§ Aim of the task
Copy the lines of the data below word for word, from the line containing "You are a computer-use agent. The" through the line containing "I will pos(458,1537).", with both of those lines included.

==== Given records

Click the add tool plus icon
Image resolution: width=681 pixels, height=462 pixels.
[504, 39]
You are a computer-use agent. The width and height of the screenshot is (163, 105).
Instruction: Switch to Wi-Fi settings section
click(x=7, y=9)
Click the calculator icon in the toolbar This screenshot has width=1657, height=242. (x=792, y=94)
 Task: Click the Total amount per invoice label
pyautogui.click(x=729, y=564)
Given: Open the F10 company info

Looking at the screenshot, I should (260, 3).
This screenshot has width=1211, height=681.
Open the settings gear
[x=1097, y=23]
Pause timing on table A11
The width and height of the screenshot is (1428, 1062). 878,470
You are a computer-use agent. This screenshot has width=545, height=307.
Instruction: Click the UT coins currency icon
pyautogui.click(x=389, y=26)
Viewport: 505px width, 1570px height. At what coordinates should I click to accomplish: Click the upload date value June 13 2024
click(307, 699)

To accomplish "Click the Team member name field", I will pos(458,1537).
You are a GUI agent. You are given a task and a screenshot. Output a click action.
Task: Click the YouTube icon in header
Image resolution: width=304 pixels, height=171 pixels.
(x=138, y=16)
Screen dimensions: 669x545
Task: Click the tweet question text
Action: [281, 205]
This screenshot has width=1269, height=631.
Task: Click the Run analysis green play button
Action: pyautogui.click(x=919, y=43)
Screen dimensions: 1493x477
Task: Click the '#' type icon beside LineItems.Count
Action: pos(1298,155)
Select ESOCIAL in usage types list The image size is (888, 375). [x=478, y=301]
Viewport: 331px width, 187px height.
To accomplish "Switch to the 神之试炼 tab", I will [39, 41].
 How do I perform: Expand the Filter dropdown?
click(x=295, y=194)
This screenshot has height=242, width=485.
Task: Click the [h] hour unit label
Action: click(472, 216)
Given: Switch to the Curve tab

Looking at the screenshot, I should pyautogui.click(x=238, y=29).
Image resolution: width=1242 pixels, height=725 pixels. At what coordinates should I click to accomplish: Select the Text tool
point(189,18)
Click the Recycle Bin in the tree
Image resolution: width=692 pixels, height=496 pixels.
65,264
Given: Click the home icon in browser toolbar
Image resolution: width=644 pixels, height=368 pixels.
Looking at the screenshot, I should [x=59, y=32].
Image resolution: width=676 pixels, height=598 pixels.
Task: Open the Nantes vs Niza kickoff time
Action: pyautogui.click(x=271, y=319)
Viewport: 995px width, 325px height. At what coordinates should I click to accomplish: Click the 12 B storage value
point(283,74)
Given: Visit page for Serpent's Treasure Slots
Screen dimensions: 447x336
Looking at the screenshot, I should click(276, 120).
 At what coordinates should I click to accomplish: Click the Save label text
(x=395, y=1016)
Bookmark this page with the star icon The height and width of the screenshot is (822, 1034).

========

§ Written response
You are a computer-use agent. The width and height of the screenshot is (163, 105).
Instruction: Switch to Wi-Fi settings section
click(x=7, y=9)
Click the calculator icon in the toolbar This screenshot has width=1657, height=242. (x=792, y=94)
 Task: Click the Total amount per invoice label
pyautogui.click(x=729, y=564)
Given: Open the F10 company info

Looking at the screenshot, I should (260, 3).
This screenshot has width=1211, height=681.
Open the settings gear
[x=1097, y=23]
Pause timing on table A11
The width and height of the screenshot is (1428, 1062). 878,470
You are a computer-use agent. This screenshot has width=545, height=307.
Instruction: Click the UT coins currency icon
pyautogui.click(x=389, y=26)
Viewport: 505px width, 1570px height. At what coordinates should I click to accomplish: Click the upload date value June 13 2024
click(307, 699)

To accomplish "Click the Team member name field", I will pos(458,1537).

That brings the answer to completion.